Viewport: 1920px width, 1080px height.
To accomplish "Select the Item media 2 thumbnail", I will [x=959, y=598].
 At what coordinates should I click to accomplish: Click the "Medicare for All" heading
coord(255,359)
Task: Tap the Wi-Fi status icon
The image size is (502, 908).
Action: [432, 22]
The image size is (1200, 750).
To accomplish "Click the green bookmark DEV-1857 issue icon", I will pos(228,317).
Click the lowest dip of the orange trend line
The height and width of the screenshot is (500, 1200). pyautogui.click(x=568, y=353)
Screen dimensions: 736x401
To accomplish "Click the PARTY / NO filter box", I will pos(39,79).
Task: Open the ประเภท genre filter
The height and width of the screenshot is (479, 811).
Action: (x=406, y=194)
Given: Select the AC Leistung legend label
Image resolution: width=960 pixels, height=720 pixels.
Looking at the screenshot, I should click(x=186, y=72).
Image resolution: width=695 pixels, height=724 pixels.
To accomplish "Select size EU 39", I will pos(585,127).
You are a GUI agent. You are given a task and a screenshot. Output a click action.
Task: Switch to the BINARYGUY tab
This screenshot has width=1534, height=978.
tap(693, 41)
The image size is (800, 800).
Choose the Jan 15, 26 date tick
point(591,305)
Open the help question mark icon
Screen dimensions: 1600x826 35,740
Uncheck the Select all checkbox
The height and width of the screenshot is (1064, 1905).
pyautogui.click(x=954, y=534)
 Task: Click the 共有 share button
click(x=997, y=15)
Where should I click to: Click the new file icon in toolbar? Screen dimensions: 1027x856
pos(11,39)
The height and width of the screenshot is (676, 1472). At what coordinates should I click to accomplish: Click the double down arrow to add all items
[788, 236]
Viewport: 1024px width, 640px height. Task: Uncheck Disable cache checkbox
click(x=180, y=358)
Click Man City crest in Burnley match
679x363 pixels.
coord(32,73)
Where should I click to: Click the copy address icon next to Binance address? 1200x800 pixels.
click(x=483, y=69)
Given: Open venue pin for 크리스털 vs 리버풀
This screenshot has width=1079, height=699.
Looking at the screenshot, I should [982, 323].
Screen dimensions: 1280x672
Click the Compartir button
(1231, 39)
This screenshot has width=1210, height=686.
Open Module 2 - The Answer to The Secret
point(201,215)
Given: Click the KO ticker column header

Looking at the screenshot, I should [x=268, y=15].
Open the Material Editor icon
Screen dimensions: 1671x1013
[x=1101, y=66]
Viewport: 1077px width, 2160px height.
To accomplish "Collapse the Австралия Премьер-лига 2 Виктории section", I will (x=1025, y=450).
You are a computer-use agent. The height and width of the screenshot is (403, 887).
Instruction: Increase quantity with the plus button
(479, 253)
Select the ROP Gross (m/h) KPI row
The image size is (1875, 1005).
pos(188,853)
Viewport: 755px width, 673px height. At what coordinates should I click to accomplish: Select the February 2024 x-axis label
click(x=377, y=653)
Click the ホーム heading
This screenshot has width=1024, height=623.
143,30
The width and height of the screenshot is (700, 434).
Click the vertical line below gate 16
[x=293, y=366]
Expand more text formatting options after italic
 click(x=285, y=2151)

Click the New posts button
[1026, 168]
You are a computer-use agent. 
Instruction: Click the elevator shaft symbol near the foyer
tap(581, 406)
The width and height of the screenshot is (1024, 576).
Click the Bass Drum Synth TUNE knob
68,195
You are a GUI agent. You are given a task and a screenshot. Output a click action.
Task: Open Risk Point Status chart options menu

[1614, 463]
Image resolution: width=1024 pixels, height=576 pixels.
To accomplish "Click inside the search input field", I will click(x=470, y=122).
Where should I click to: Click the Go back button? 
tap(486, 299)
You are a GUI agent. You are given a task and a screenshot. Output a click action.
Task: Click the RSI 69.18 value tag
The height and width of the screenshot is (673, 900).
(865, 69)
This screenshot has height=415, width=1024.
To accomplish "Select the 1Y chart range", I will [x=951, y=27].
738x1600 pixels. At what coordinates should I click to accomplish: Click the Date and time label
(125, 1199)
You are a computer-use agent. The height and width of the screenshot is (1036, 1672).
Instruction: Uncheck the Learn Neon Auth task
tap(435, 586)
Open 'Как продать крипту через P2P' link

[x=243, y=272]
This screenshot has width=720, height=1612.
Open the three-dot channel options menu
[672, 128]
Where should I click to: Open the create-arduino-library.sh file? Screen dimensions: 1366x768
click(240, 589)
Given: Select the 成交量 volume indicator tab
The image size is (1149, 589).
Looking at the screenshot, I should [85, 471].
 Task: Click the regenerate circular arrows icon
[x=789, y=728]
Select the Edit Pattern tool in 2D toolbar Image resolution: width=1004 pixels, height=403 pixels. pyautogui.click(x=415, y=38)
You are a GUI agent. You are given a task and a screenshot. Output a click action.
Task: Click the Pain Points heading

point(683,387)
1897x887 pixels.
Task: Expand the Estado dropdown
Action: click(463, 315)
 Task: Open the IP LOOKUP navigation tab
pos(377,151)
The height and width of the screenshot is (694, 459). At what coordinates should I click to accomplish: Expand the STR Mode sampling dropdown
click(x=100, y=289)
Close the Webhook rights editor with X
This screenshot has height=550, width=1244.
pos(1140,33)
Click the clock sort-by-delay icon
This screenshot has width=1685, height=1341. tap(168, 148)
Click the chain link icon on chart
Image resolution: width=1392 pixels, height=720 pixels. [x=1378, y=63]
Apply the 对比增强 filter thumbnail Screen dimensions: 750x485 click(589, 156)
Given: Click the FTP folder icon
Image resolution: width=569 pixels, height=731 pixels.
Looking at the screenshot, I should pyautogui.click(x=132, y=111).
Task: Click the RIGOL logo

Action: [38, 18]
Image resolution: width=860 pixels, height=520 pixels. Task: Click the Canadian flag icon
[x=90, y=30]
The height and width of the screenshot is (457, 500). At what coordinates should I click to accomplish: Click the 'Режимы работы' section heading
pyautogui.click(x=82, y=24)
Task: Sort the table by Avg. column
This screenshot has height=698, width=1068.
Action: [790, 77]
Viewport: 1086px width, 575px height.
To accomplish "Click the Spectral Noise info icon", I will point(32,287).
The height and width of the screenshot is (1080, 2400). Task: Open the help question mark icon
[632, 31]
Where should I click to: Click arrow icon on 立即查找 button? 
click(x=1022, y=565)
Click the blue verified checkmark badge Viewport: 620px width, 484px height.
+++
Exercise details - Please restate every record shown above, word for word.

Exercise solution -
Viewport: 1920px width, 1080px height.
To accomplish "Select the Item media 2 thumbnail", I will [x=959, y=598].
 At what coordinates should I click to accomplish: Click the "Medicare for All" heading
coord(255,359)
Task: Tap the Wi-Fi status icon
The image size is (502, 908).
Action: [432, 22]
The image size is (1200, 750).
To accomplish "Click the green bookmark DEV-1857 issue icon", I will pos(228,317).
Click the lowest dip of the orange trend line
The height and width of the screenshot is (500, 1200). pyautogui.click(x=568, y=353)
Screen dimensions: 736x401
To accomplish "Click the PARTY / NO filter box", I will pos(39,79).
Task: Open the ประเภท genre filter
The height and width of the screenshot is (479, 811).
Action: (x=406, y=194)
Given: Select the AC Leistung legend label
Image resolution: width=960 pixels, height=720 pixels.
Looking at the screenshot, I should click(x=186, y=72).
Image resolution: width=695 pixels, height=724 pixels.
To accomplish "Select size EU 39", I will pos(585,127).
You are a GUI agent. You are given a task and a screenshot. Output a click action.
Task: Switch to the BINARYGUY tab
This screenshot has width=1534, height=978.
tap(693, 41)
The image size is (800, 800).
Choose the Jan 15, 26 date tick
point(591,305)
Open the help question mark icon
Screen dimensions: 1600x826 35,740
Uncheck the Select all checkbox
The height and width of the screenshot is (1064, 1905).
pyautogui.click(x=954, y=534)
 Task: Click the 共有 share button
click(x=997, y=15)
Where should I click to: Click the new file icon in toolbar? Screen dimensions: 1027x856
pos(11,39)
The height and width of the screenshot is (676, 1472). At what coordinates should I click to accomplish: Click the double down arrow to add all items
[788, 236]
Viewport: 1024px width, 640px height. Task: Uncheck Disable cache checkbox
click(x=180, y=358)
Click Man City crest in Burnley match
679x363 pixels.
coord(32,73)
Where should I click to: Click the copy address icon next to Binance address? 1200x800 pixels.
click(x=483, y=69)
Given: Open venue pin for 크리스털 vs 리버풀
This screenshot has width=1079, height=699.
Looking at the screenshot, I should [982, 323].
Screen dimensions: 1280x672
Click the Compartir button
(1231, 39)
This screenshot has width=1210, height=686.
Open Module 2 - The Answer to The Secret
point(201,215)
Given: Click the KO ticker column header

Looking at the screenshot, I should [x=268, y=15].
Open the Material Editor icon
Screen dimensions: 1671x1013
[x=1101, y=66]
Viewport: 1077px width, 2160px height.
To accomplish "Collapse the Австралия Премьер-лига 2 Виктории section", I will (x=1025, y=450).
You are a computer-use agent. The height and width of the screenshot is (403, 887).
Instruction: Increase quantity with the plus button
(479, 253)
Select the ROP Gross (m/h) KPI row
The image size is (1875, 1005).
pos(188,853)
Viewport: 755px width, 673px height. At what coordinates should I click to accomplish: Select the February 2024 x-axis label
click(x=377, y=653)
Click the ホーム heading
This screenshot has width=1024, height=623.
143,30
The width and height of the screenshot is (700, 434).
Click the vertical line below gate 16
[x=293, y=366]
Expand more text formatting options after italic
 click(x=285, y=2151)

Click the New posts button
[1026, 168]
You are a computer-use agent. 
Instruction: Click the elevator shaft symbol near the foyer
tap(581, 406)
The width and height of the screenshot is (1024, 576).
Click the Bass Drum Synth TUNE knob
68,195
You are a GUI agent. You are given a task and a screenshot. Output a click action.
Task: Open Risk Point Status chart options menu

[1614, 463]
Image resolution: width=1024 pixels, height=576 pixels.
To accomplish "Click inside the search input field", I will click(x=470, y=122).
Where should I click to: Click the Go back button? 
tap(486, 299)
You are a GUI agent. You are given a task and a screenshot. Output a click action.
Task: Click the RSI 69.18 value tag
The height and width of the screenshot is (673, 900).
(865, 69)
This screenshot has height=415, width=1024.
To accomplish "Select the 1Y chart range", I will [x=951, y=27].
738x1600 pixels. At what coordinates should I click to accomplish: Click the Date and time label
(125, 1199)
You are a computer-use agent. The height and width of the screenshot is (1036, 1672).
Instruction: Uncheck the Learn Neon Auth task
tap(435, 586)
Open 'Как продать крипту через P2P' link

[x=243, y=272]
This screenshot has width=720, height=1612.
Open the three-dot channel options menu
[672, 128]
Where should I click to: Open the create-arduino-library.sh file? Screen dimensions: 1366x768
click(240, 589)
Given: Select the 成交量 volume indicator tab
The image size is (1149, 589).
Looking at the screenshot, I should [85, 471].
 Task: Click the regenerate circular arrows icon
[x=789, y=728]
Select the Edit Pattern tool in 2D toolbar Image resolution: width=1004 pixels, height=403 pixels. pyautogui.click(x=415, y=38)
You are a GUI agent. You are given a task and a screenshot. Output a click action.
Task: Click the Pain Points heading

point(683,387)
1897x887 pixels.
Task: Expand the Estado dropdown
Action: click(463, 315)
 Task: Open the IP LOOKUP navigation tab
pos(377,151)
The height and width of the screenshot is (694, 459). At what coordinates should I click to accomplish: Expand the STR Mode sampling dropdown
click(x=100, y=289)
Close the Webhook rights editor with X
This screenshot has height=550, width=1244.
pos(1140,33)
Click the clock sort-by-delay icon
This screenshot has width=1685, height=1341. tap(168, 148)
Click the chain link icon on chart
Image resolution: width=1392 pixels, height=720 pixels. [x=1378, y=63]
Apply the 对比增强 filter thumbnail Screen dimensions: 750x485 click(589, 156)
Given: Click the FTP folder icon
Image resolution: width=569 pixels, height=731 pixels.
Looking at the screenshot, I should pyautogui.click(x=132, y=111).
Task: Click the RIGOL logo

Action: [38, 18]
Image resolution: width=860 pixels, height=520 pixels. Task: Click the Canadian flag icon
[x=90, y=30]
The height and width of the screenshot is (457, 500). At what coordinates should I click to accomplish: Click the 'Режимы работы' section heading
pyautogui.click(x=82, y=24)
Task: Sort the table by Avg. column
This screenshot has height=698, width=1068.
Action: [790, 77]
Viewport: 1086px width, 575px height.
To accomplish "Click the Spectral Noise info icon", I will point(32,287).
The height and width of the screenshot is (1080, 2400). Task: Open the help question mark icon
[632, 31]
Where should I click to: Click arrow icon on 立即查找 button? 
click(x=1022, y=565)
Click the blue verified checkmark badge Viewport: 620px width, 484px height.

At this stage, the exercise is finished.